Watch: Dan Farino About MySpace’s Architecture (28 min.)
In the beginning of this interview, Dan speaks about general challenges encountered and the solutions used to make a very large web site run smoothly. He enters into details of dealing with performance bottlenecks, database or system failures, the need for debugging and logging applications. He mentions having problems with database bottlenecks which were addressed by implementing a custom cache.
Dan also talks about the .NET platform used to support the MySpace’s web site. He says that .NET has scaled well for them serving millions of users from hundreds of servers. One of the problems mentioned is the garbage collector which was intermittently introducing a significant delay in web site’s response time. Administering hundreds of servers is a difficult and time consuming task.
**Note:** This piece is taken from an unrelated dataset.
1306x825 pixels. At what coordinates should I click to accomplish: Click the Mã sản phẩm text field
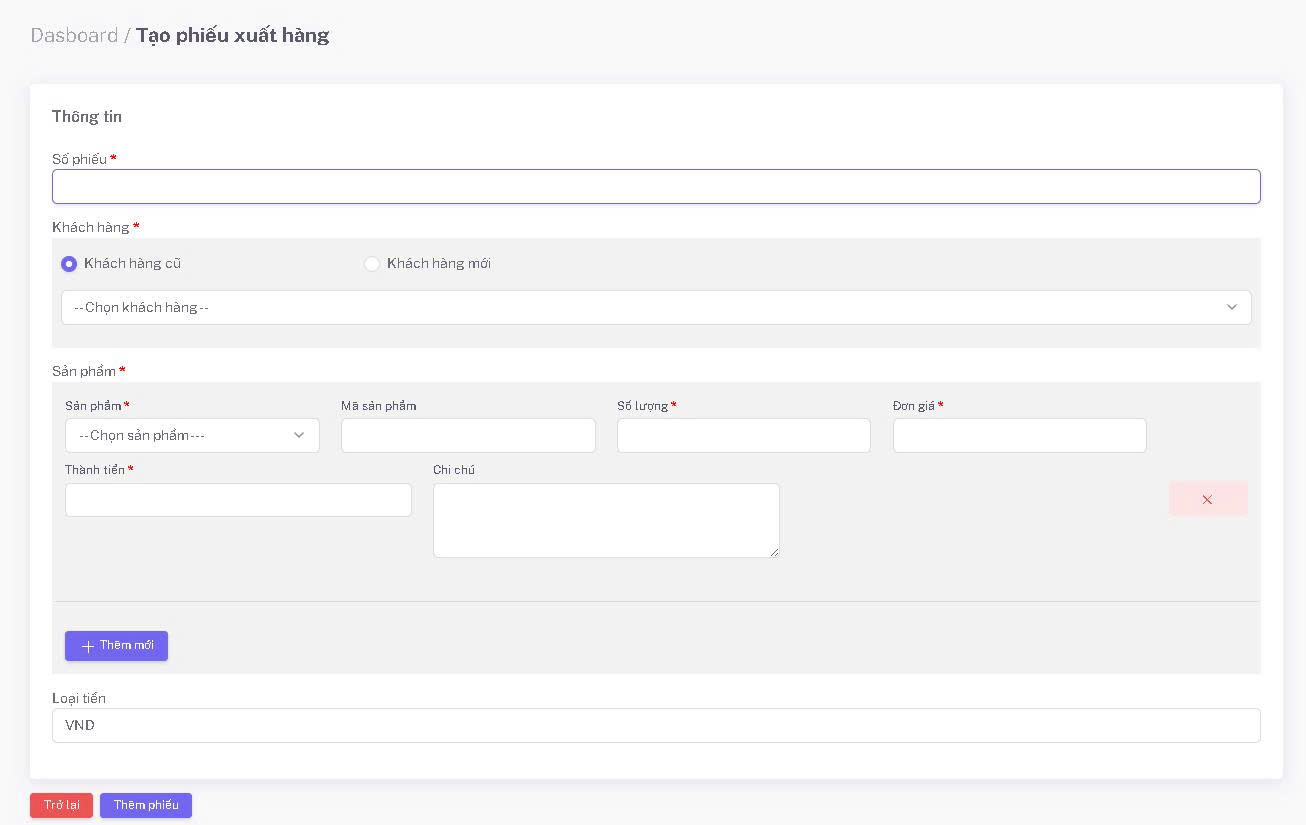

Dan says they are using Microsoft’s PowerShell from the time when the technology was still in research, code name Monad, and he is very happy with it.
MySpace is comparable to Twitter in my mind - the site's really slow, doesn't really do much complicated actions, and has a tendency to break a lot.
So, listen to this and learn what not to do ;)
How do you test it?
listening to you (or similarly Dan Pritchet talking about eBay architecture) I have same questions in my mind:
how do you test new features before you roll them out? how do you test them scale? you don't have test lab with same level of scale as your production farm, do you? that makes me think you can't guarantee or knowingly predict exact level of performance until real users hit the new feature in real time. how do you deal with that and what did you have to build into your system to support new features deployment, as well as rolling features back quickly if apparently they did not work out as you had expected?
and another question is what did you have to do to support existence of "practical" development environments that behave as your production system but do not require each develop to work on dozens of servers, partitioned databases, and cache instances. How did this change your system's architecture?
Re: How do you test it?
you might be surprised how many companies don't have proper development/QA setups that replicate production environment well.
I witnessed number of scenarios when code passed developer and QA testing with flying colors but utterly failed in production environment. The failure was caused (as you already guessed it) by difference in development/QA vs production environment setups. Developers were writing code for one environment while being completely oblivious (no fault of their own) to the production environment pains and hazards.
Now, this might not be the case with MySpace. However, I certainly agree with you on the fact that Dan didn't say a word about testing their 'hydra'. But on the other hand, he wasn't asked that question.
NOTE to Ryan: It certainly would be great to hear from MySpace on how they test the code.